TASK: Given the listing below, write out exactly the lines starting with the line that has "Contact (1240, 141)" and going on through the line that has "go back (758, 886)", both kept.

EXTRACTED MATERIAL:
================

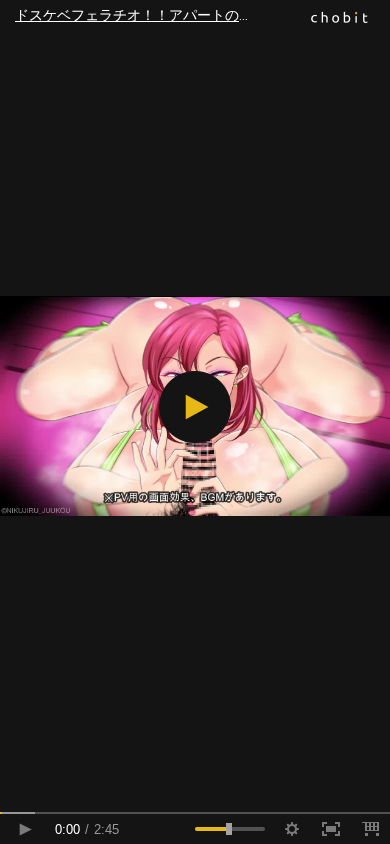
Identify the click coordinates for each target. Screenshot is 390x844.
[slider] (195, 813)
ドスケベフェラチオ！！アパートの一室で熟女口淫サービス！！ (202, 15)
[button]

================

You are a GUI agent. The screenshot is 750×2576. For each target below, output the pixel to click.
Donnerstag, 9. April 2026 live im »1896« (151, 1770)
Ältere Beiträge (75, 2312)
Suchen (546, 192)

================

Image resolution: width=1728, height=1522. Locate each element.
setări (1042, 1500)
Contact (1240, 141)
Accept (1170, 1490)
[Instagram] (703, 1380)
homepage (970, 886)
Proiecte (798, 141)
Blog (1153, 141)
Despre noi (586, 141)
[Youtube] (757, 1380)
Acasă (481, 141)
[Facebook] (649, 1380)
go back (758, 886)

================

COMPLETED EXERCISE:
Contact (1240, 141)
Accept (1170, 1490)
[Instagram] (703, 1380)
homepage (970, 886)
Proiecte (798, 141)
Blog (1153, 141)
Despre noi (586, 141)
[Youtube] (757, 1380)
Acasă (481, 141)
[Facebook] (649, 1380)
go back (758, 886)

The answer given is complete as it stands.